La storia finisce che il babbo massacra di botte il figliolo davanti ai bagnanti indifferenti. Qualcuno filma la scena col telefonino e la mette su You Tube. Saviano vede il video e scrive un articolo contro la spettacolarizzazione della violenza. Berlusconi attacca l’articolo accusandolo d’istigare alla violenzizzazione dello spettacolo. A questo punto gli abbonati di Canemucco, che stanno ancora aspettando di ricevere il n.2, scendono in piazza per rivoltarsi contro i ritardi nelle spedizioni che gli impediscono di capire di cosa cazzo stanno parlando quei due. Berlusconi lo prende come un attacco personale e li fa massacrare dalla polizia. Makkox s’incazza contro Berlusconi che gli ha sterminato tutti gli abbonati e fonda un partito. La coalizione Canemucco vince le elezioni e Makkox diventa primo ministro. Laura Scarpa viene eletta Ministro delle narrazioni e impone l’attribuzione dell’8 per mille dell’IRPEF al fumetto. Poi dopo un po’ si stufano di fare politica e mandano tutto in vacca. Tutto torna come prima. Comunque, se avessi osservato bene l’ultima vignetta ci saresti arrivato da solo. È tutto nel nero di polpo.


Era facile in effetti.

4 Commenti

Segui il feed dei commenti
  • Commento di Allez, 25.06.2010 Rispondi

    Devo dire che il finale mi era parso un pò brusco, in una storia che comunque si lasciava leggere perfettamente e scorreva senza intoppi. Cose mie, mi commuovono sempre facilmente le questioni “padre figlio”, ma a parte questo i dialoghi erano piacevolissimi. E il finale è arrivato un po’ di colpo. Anzi, di polpo.

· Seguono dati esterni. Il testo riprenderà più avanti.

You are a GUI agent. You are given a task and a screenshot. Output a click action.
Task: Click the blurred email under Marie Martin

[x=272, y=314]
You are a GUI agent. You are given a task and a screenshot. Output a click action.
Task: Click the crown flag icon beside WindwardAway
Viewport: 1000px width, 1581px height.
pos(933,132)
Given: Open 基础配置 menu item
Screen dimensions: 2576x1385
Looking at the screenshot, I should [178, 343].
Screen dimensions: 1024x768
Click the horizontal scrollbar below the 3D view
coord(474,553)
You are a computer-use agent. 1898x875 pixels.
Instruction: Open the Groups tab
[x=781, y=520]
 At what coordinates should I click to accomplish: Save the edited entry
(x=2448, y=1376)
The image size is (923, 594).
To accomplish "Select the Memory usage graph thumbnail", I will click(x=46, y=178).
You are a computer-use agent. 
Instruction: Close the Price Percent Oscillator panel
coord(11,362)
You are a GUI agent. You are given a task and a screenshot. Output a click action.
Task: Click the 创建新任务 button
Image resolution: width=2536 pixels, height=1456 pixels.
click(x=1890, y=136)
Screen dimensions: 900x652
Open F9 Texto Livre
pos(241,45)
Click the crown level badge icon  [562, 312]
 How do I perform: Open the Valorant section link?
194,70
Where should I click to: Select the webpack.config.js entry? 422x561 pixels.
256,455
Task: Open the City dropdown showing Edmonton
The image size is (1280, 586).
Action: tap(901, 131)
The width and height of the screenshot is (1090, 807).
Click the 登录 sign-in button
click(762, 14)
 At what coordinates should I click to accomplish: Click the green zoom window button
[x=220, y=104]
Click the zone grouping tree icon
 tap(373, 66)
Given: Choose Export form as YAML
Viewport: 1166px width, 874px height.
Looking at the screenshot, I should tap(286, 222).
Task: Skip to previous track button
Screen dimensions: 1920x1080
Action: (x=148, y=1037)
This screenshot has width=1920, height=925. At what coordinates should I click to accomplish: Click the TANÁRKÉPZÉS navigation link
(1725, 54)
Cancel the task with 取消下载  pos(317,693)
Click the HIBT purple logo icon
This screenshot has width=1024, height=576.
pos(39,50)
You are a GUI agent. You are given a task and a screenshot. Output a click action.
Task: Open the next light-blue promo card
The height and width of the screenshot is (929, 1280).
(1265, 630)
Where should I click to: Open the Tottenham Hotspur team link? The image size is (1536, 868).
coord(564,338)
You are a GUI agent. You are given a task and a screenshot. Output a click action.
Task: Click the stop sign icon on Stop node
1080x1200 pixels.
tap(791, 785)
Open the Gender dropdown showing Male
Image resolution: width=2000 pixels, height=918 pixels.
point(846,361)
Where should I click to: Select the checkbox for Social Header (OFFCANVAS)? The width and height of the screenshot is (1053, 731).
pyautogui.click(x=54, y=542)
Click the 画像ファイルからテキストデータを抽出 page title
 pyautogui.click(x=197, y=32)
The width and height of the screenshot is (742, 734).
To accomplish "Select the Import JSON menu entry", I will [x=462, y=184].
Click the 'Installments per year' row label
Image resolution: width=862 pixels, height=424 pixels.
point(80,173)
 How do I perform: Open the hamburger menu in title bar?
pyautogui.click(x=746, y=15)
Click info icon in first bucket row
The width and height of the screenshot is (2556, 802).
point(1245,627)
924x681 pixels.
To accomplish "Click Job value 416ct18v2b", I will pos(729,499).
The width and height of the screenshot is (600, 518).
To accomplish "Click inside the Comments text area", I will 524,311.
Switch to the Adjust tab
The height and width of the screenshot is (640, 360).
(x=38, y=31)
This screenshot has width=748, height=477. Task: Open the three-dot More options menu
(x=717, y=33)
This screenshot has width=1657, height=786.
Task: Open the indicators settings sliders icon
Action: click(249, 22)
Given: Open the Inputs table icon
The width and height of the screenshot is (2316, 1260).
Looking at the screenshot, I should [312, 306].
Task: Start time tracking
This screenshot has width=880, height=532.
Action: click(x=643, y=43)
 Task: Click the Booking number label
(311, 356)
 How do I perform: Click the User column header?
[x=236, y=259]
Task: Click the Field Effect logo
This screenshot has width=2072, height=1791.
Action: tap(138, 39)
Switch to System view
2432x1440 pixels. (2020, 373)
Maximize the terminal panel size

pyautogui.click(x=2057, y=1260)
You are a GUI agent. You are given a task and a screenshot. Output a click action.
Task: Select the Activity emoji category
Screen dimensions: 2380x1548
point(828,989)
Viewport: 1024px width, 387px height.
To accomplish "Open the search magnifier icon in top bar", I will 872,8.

    Che poi la realtà alternativa descritta da Quasimai è pure troppo bella per essere vera, dopo i grillini i mak-ini, e in mano ai fumettari che mondo sarebbe, ragazzi. Partirei con una raccolta firme.


  • Commento di Marc Latorrone, 28.06.2010 Rispondi

    Uff, non so se scrivere quello che ho pensato appena letta la storia perché so è semplicistico, magari dietro c’è un grande autore che non conosco e se la prende a male.
    Taccio.


  • Commento di lidia, 5.07.2010 Rispondi

    anche io mi sono domandata come finisse la storia di quasimai, ma, poi mi sono anche chiesta- Ti è piaciuto? Ho sorriso e ho risposto di si. Mi è bastato. :)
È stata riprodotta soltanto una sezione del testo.